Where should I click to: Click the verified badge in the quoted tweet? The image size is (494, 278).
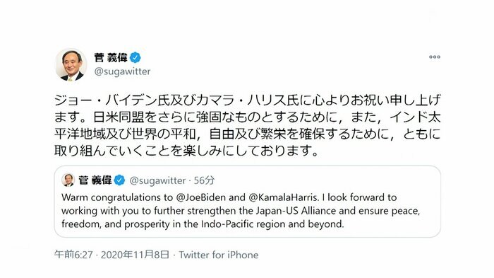pyautogui.click(x=119, y=180)
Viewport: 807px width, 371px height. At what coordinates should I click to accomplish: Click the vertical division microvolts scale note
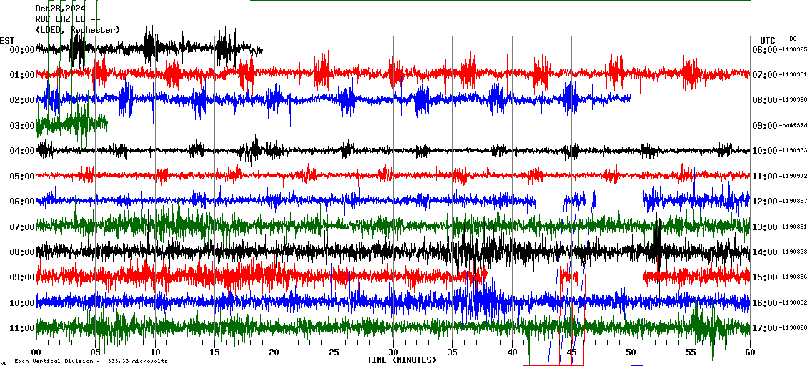tap(91, 361)
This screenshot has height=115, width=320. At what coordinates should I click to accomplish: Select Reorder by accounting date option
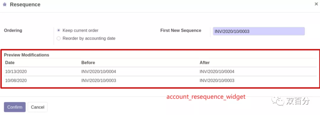(59, 38)
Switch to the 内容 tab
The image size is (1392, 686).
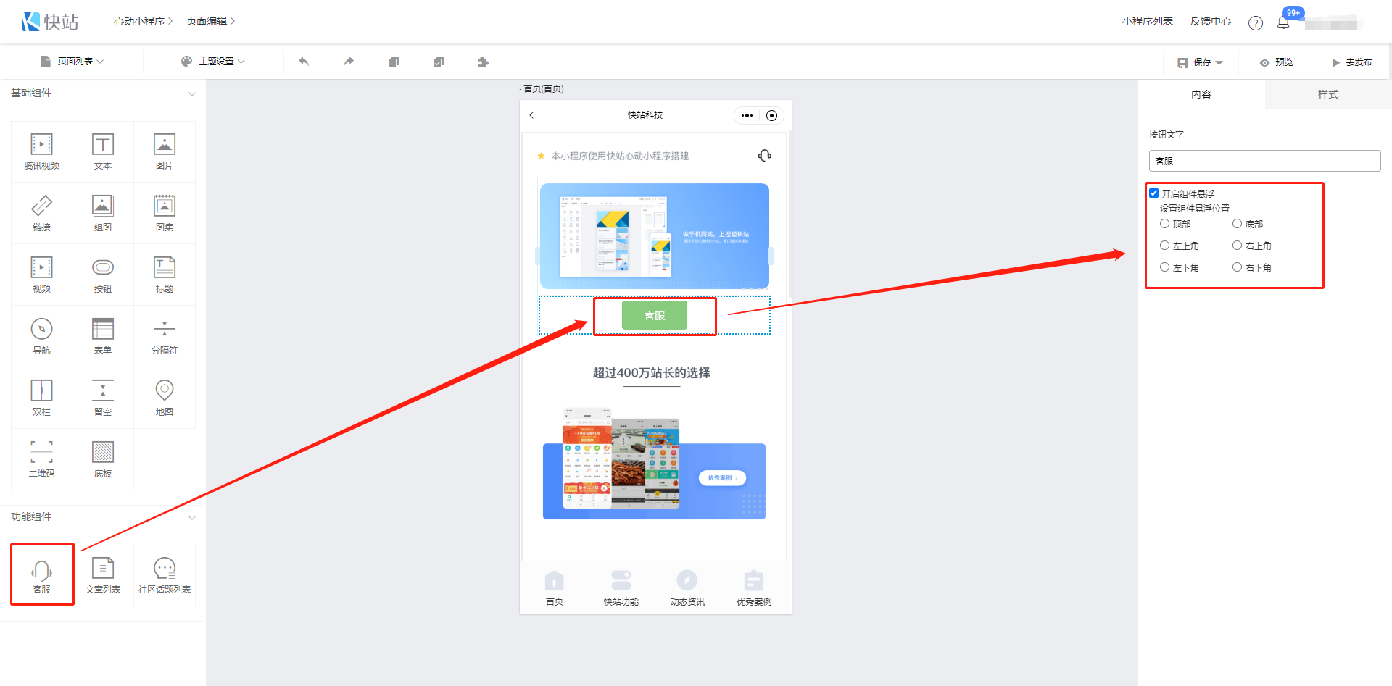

• **Aim of the task**: Convert the lines of the entries above into a JSON list of strings, with one string per line and blank lines omitted. Leave the pictures out.

• **Reply**:
[
  "Where should I click to: Click the verified badge in the quoted tweet? The image size is (494, 278).",
  "pyautogui.click(x=119, y=180)",
  "Viewport: 807px width, 371px height. At what coordinates should I click to accomplish: Click the vertical division microvolts scale note",
  "tap(91, 361)",
  "This screenshot has height=115, width=320. At what coordinates should I click to accomplish: Select Reorder by accounting date option",
  "(59, 38)",
  "Switch to the 内容 tab",
  "The image size is (1392, 686)."
]